▸ **Try it**
An exact copy of every record below is what's needed here.

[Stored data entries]

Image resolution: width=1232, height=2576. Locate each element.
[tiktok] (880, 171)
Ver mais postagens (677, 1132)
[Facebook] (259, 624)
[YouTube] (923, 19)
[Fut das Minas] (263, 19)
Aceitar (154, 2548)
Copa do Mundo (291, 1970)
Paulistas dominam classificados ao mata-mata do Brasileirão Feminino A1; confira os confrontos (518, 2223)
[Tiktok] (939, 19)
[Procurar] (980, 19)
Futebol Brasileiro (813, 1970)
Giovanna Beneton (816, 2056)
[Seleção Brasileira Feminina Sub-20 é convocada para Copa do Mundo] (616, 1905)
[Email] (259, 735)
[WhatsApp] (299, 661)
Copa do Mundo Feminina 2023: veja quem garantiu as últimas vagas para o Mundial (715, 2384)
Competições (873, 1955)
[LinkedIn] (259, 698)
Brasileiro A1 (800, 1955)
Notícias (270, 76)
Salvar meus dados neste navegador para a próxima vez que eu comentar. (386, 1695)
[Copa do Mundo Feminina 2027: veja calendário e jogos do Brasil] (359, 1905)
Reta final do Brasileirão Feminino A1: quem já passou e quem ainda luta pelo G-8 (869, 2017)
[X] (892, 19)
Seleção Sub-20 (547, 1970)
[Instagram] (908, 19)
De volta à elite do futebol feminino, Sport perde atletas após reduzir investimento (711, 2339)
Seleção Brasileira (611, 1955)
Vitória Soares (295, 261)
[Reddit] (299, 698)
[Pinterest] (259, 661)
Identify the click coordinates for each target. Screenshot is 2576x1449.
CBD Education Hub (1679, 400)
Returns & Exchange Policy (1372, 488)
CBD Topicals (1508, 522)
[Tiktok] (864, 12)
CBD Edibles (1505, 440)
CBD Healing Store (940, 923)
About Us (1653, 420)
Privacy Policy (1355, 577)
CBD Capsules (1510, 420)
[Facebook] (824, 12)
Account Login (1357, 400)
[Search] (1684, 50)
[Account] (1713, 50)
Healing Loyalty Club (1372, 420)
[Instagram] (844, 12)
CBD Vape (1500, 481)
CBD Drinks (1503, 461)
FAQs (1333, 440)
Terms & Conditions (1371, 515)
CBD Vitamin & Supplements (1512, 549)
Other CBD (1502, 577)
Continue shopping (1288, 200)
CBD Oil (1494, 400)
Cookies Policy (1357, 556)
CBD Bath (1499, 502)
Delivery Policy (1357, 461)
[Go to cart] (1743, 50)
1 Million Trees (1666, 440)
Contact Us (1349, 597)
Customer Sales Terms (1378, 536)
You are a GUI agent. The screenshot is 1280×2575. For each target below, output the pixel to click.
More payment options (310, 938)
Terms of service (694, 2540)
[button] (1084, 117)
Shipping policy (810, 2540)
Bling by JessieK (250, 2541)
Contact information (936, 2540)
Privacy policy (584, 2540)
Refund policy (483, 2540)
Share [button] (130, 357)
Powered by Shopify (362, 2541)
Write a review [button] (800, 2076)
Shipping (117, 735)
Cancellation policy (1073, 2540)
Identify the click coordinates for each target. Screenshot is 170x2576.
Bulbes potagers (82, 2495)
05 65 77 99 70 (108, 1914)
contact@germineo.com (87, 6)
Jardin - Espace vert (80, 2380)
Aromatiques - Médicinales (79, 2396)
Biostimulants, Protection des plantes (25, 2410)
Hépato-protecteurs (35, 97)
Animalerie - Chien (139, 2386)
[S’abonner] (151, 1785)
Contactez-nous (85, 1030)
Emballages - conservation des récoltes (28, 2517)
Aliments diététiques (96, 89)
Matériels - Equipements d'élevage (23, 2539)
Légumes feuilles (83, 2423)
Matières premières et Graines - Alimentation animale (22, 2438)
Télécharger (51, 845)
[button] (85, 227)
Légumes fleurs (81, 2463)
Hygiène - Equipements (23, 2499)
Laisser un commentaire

▸ **Solved exercise**
Image resolution: width=1232, height=2576. Locate each element.
[tiktok] (880, 171)
Ver mais postagens (677, 1132)
[Facebook] (259, 624)
[YouTube] (923, 19)
[Fut das Minas] (263, 19)
Aceitar (154, 2548)
Copa do Mundo (291, 1970)
Paulistas dominam classificados ao mata-mata do Brasileirão Feminino A1; confira os confrontos (518, 2223)
[Tiktok] (939, 19)
[Procurar] (980, 19)
Futebol Brasileiro (813, 1970)
Giovanna Beneton (816, 2056)
[Seleção Brasileira Feminina Sub-20 é convocada para Copa do Mundo] (616, 1905)
[Email] (259, 735)
[WhatsApp] (299, 661)
Copa do Mundo Feminina 2023: veja quem garantiu as últimas vagas para o Mundial (715, 2384)
Competições (873, 1955)
[LinkedIn] (259, 698)
Brasileiro A1 (800, 1955)
Notícias (270, 76)
Salvar meus dados neste navegador para a próxima vez que eu comentar. (386, 1695)
[Copa do Mundo Feminina 2027: veja calendário e jogos do Brasil] (359, 1905)
Reta final do Brasileirão Feminino A1: quem já passou e quem ainda luta pelo G-8 (869, 2017)
[X] (892, 19)
Seleção Sub-20 (547, 1970)
[Instagram] (908, 19)
De volta à elite do futebol feminino, Sport perde atletas após reduzir investimento (711, 2339)
Seleção Brasileira (611, 1955)
Vitória Soares (295, 261)
[Reddit] (299, 698)
[Pinterest] (259, 661)
Identify the click coordinates for each target. Screenshot is 2576x1449.
CBD Education Hub (1679, 400)
Returns & Exchange Policy (1372, 488)
CBD Topicals (1508, 522)
[Tiktok] (864, 12)
CBD Edibles (1505, 440)
CBD Healing Store (940, 923)
About Us (1653, 420)
Privacy Policy (1355, 577)
CBD Capsules (1510, 420)
[Facebook] (824, 12)
Account Login (1357, 400)
[Search] (1684, 50)
[Account] (1713, 50)
Healing Loyalty Club (1372, 420)
[Instagram] (844, 12)
CBD Vape (1500, 481)
CBD Drinks (1503, 461)
FAQs (1333, 440)
Terms & Conditions (1371, 515)
CBD Vitamin & Supplements (1512, 549)
Other CBD (1502, 577)
Continue shopping (1288, 200)
CBD Oil (1494, 400)
Cookies Policy (1357, 556)
CBD Bath (1499, 502)
Delivery Policy (1357, 461)
[Go to cart] (1743, 50)
1 Million Trees (1666, 440)
Contact Us (1349, 597)
Customer Sales Terms (1378, 536)
You are a GUI agent. The screenshot is 1280×2575. For each target below, output the pixel to click.
More payment options (310, 938)
Terms of service (694, 2540)
[button] (1084, 117)
Shipping policy (810, 2540)
Bling by JessieK (250, 2541)
Contact information (936, 2540)
Privacy policy (584, 2540)
Refund policy (483, 2540)
Share [button] (130, 357)
Powered by Shopify (362, 2541)
Write a review [button] (800, 2076)
Shipping (117, 735)
Cancellation policy (1073, 2540)
Identify the click coordinates for each target. Screenshot is 170x2576.
Bulbes potagers (82, 2495)
05 65 77 99 70 (108, 1914)
contact@germineo.com (87, 6)
Jardin - Espace vert (80, 2380)
Aromatiques - Médicinales (79, 2396)
Biostimulants, Protection des plantes (25, 2410)
Hépato-protecteurs (35, 97)
Animalerie - Chien (139, 2386)
[S’abonner] (151, 1785)
Contactez-nous (85, 1030)
Emballages - conservation des récoltes (28, 2517)
Aliments diététiques (96, 89)
Matériels - Equipements d'élevage (23, 2539)
Légumes feuilles (83, 2423)
Matières premières et Graines - Alimentation animale (22, 2438)
Télécharger (51, 845)
[button] (85, 227)
Légumes fleurs (81, 2463)
Hygiène - Equipements (23, 2499)
Laisser un commentaire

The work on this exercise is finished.